Wednesday, 24 November 2010

DENNIS NILSEN COMES BACK TO HAUNT FAMILIES

Serial killer Dennis Nilsen confesses to first murder

DAILY MAIL online
 09 November 2006

Serial killer Dennis Nilsen (above) revealed in a letter how he killed Stephen Holmes (below)

London serial killer Dennis Nilsen speaks today about his first victim - a boy of 14.
In an extraordinary letter sent from his prison cell, Nilsen tells how he picked up Stephen Holmes in December 1978 in a Cricklewood pub.
He took the boy to his home where he killed him. It was the beginning of a series of gruesome murders of young men that went on until his arrest in 1983 after human remains were found in a blocked drain at his Muswell Hill home.
In the letter sent to the Evening Standard Nilsen, 60, confesses: "Stephen Dean Holmes was the first of 12 homicide victims."
In fact it is known he killed at least 15 men, among them rent boys, students and the homeless he lured back to his homes in Cricklewood and Muswell Hill. At least seven victims remain unidentified.
Nilsen promises to help police identify the rest of his victims although Scotland Yard has ruled out ever knowing definitively the names of the other men he murdered, usually by strangulation.
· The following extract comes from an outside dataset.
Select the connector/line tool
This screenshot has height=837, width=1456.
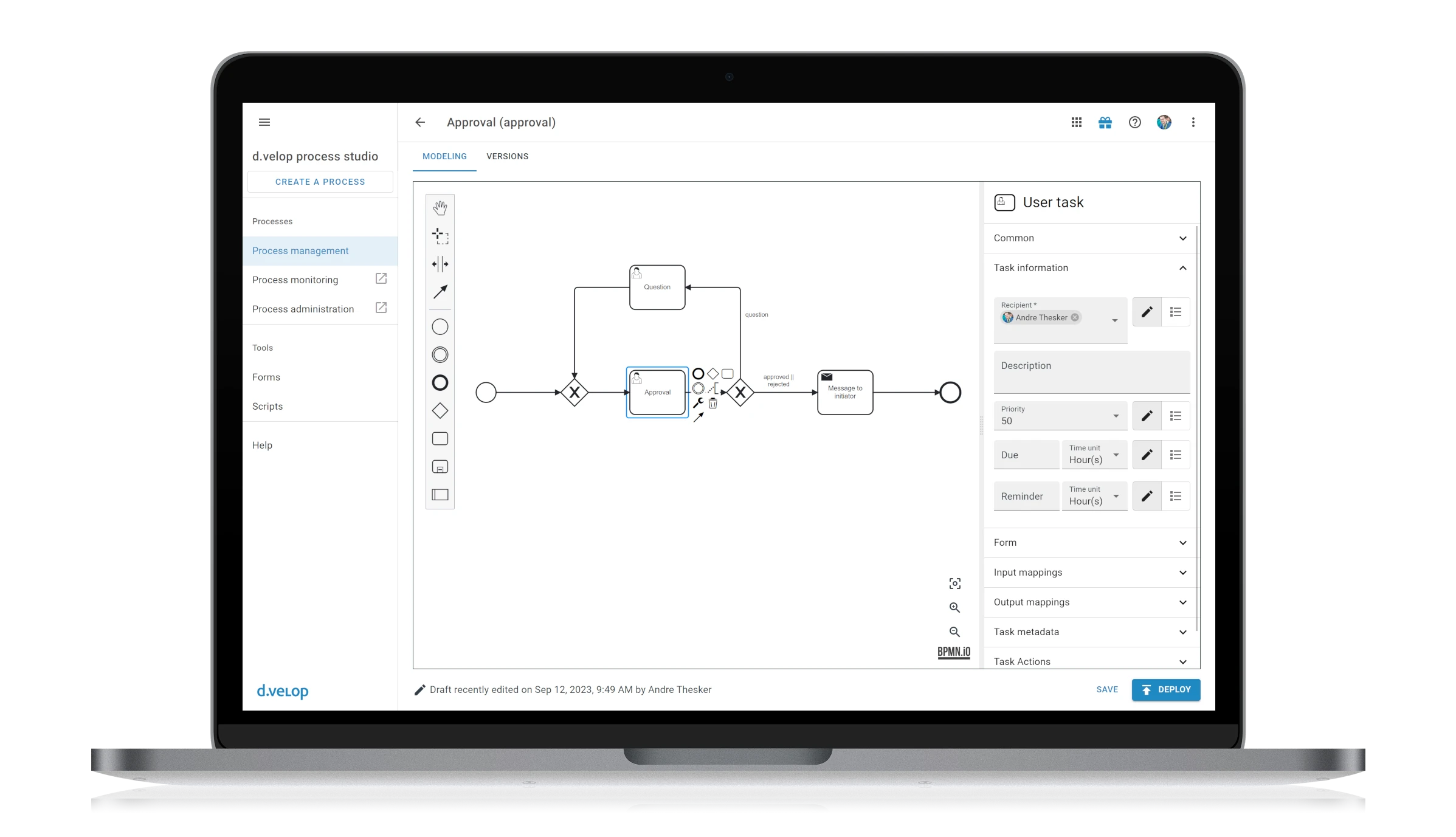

Nilsen, a civil servant who had previously worked in the Army and police, was never charged with the offence because at the time of his trial in 1983, Stephen could not be identified.
But a photograph of the boy, who was reported missing by his family, was shown to Nilsen last year by police visiting him at Full Sutton.
The killer confirmed to detectives that the boy in the photograph was his first victim. He said Stephen spent the night with him after drinking heavily. Nilsen says he decided to strangle him the next morning because he was fearful the boy would leave.
He kept the body stuffed under the floorboards of his flat in Melrose Avenue, Cricklewood, for eight months before burning the remains in the back garden. He used the same method to dispose of several victims.
Nilsen was only caught out after moving to a flat in Cranley Gardens, Muswell Hill, where he lived in the attic and had no access to a garden. He chopped up three victims and stuffed their bodies down the drain. After complaints about the smell, a plumber found 30 to 40 pieces of human flesh beneath the manhole cover, leading to Nilsen's arrest and eventual conviction on six counts of murder.
A file on Stephen's murder has been passed to the Crown Prosecution Service which will decide whether to charge Nilsen. A decision is expected within weeks although sources suggest the prospect of a second Old Bailey trial is remote.
Nilsen appears in the letter to baulk at the prospect of another trial. He refuses to divulge "graphic details of the incident", adding: "I say this out of consideration for this victim's family."
In the letter, Nilsen says: "Oddly enough I did point out to police that a positive ID could, perhaps, be confirmed from the teeth and bone fragments unearthed by police at Melrose Avenue. To my surprise they told me that all such evidence had long been disposed of and was no longer available for analysis."
Stephen's identification by Nilsen ended any faint hopes his family may ever have had that the boy could still have been alive. Stephen's father Francis now lives in Highbury and still finds it too painful to talk publicly about his son's death. The teenager's sister, Deborah Mallerman, lives in Dublin and said that the family had no comment to make on the letter. Stephen's mother Kathleen campaigned tirelessly to find her missing son but died four years ago, unaware of his fate.